Tuesday, May 18, 2010

Libertarian and Conservative Talk

I think that I am finally getting a handle of sorts on the political debate with Conservatives and Libertarians. That handle is this. Conservatives and Libertarians are actually idealists of a kind and they are talking about something that is so far outside of the realities of our situation that meaning is hopelessly lost. The closest theoretical political ally in the last two centuries would be the Marxists. Marx himself was a blatant humanist idealist who could weave a fine tale about the uprising of the Proletariat and the resulting Communist society in which the state would literally wither away. But even when the revolution was finally carried into a real experiment, as we all know, the reality was far different from the idealistic fantasy.

The fact is that societies change over a very long time scale and rarely, if ever, change dramatically because of an ideal destiny. Marx was probably correct in suggesting that society changes because of the "material conditions" and so long as the material conditions remain more-or-less the same our society will continue on its course. That is not a particularly happy course. I am probably no more happy with the present station of government than are Conservatives or Libertarians.

The material conditions of our society have been, for some time, something that might fairly be called "corporate feudalism." In classic feudalism, government was in the hands of the church and monarchy. Beneath them were arrayed a small host of land-owning nobles and a very tiny merchant class. By far the great horde of people were serfs who lived and worked on land owned by the nobles and paid most of their productivity to the nobles in rent. Today, the plight of most people is no different except that corporations have replaced the nobles.
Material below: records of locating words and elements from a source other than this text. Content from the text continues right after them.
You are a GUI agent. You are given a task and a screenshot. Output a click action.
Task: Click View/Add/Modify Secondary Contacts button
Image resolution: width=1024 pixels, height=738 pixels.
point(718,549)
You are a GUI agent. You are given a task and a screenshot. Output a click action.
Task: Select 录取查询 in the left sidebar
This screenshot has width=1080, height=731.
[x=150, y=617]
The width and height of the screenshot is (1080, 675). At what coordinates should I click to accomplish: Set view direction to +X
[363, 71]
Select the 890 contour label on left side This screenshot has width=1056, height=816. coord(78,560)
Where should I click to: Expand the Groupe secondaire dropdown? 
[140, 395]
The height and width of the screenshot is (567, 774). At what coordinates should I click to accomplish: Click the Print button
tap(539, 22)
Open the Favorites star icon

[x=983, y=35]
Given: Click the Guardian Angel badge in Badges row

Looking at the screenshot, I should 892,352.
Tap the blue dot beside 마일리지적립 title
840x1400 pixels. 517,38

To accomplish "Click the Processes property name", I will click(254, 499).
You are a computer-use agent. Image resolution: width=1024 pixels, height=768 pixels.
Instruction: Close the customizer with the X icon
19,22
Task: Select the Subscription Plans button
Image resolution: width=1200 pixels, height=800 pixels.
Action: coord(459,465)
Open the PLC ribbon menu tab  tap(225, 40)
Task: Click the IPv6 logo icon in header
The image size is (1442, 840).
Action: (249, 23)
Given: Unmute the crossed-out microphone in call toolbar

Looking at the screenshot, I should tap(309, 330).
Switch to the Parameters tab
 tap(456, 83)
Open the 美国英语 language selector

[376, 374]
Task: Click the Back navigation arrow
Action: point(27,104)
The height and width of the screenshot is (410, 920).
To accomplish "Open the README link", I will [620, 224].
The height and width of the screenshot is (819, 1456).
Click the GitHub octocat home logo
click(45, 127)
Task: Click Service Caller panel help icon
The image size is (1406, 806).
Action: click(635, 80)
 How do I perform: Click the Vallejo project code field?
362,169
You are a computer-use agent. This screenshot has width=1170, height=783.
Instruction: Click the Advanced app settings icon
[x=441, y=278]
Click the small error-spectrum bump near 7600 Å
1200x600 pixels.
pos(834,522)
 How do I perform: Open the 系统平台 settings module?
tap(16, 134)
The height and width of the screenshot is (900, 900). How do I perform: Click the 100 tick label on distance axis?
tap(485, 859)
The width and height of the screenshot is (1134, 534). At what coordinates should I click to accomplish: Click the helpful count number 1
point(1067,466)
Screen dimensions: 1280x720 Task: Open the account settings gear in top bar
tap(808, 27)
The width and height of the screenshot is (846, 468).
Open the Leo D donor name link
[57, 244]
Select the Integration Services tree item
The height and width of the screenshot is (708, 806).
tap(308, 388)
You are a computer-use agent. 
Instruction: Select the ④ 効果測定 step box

A representative government has replaced the monarchy while church and state have supposedly been separated (though it's hard to convince yourself of that at times). As in classic feudal times, very few individual people actually own very much; the great majority of wealth lies in the hands of corporations to whom we all pay rent (though we may like to call these "mortgages" etc.).

Over the last several decades there have been some interesting changes in the material conditions of our society and I believe that these foretell more about our future than any of the idealistic scrabbling. Corporations have become international in a massive movement we endearingly call "globalization." What is cloaked behind the scenes of globalization is the fact that corporations are no longer responsible (or responsive) to any particular society. Hence, what will the so-called nation state hold in its future? Corporations are already arranging for their own military security and they can hide their wealth in any out-of-the-way place in the world.

In reality, it seems to me, Liberals, Conservatives, Libertarians, and Anarchists are caught up in a self-destructive fight against each other over something that is quietly fading from view --- civil society in its ideal form. When global corporations rule the roost, none of us will have much to say about the future.